§ EXERCISE AIM:
Print the line containing "The image size" and all lines after it to the end of the records below, exactly as written. No pictures.

-- DATASET RECORDS follows --

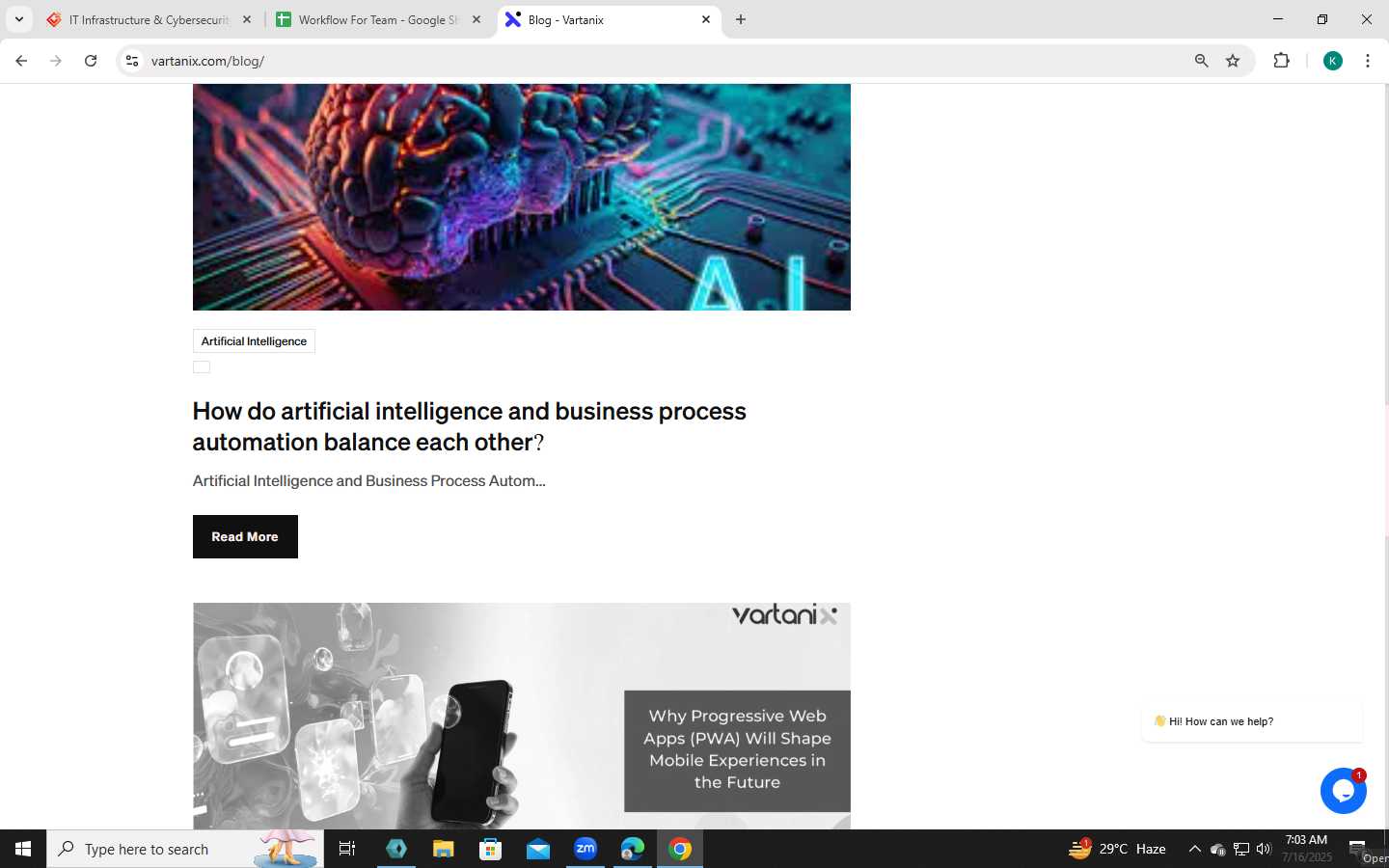Reload the Vartanix blog page
Viewport: 1389px width, 868px height.
pos(91,61)
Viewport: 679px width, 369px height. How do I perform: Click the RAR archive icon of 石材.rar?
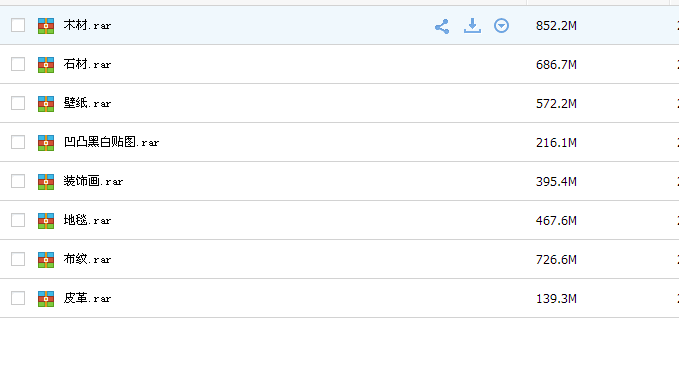tap(46, 65)
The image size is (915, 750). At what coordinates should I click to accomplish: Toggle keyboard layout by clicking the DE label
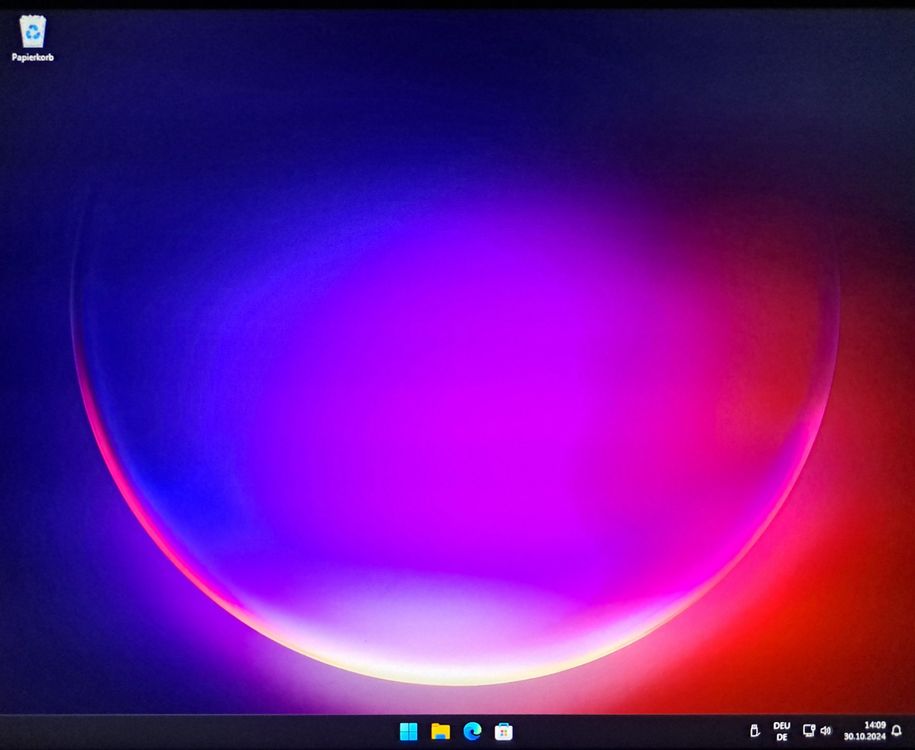point(784,735)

-- DATASET RECORDS concluded --

§ EXERCISE ANSWER:
The image size is (915, 750). At what coordinates should I click to accomplish: Toggle keyboard layout by clicking the DE label
point(784,735)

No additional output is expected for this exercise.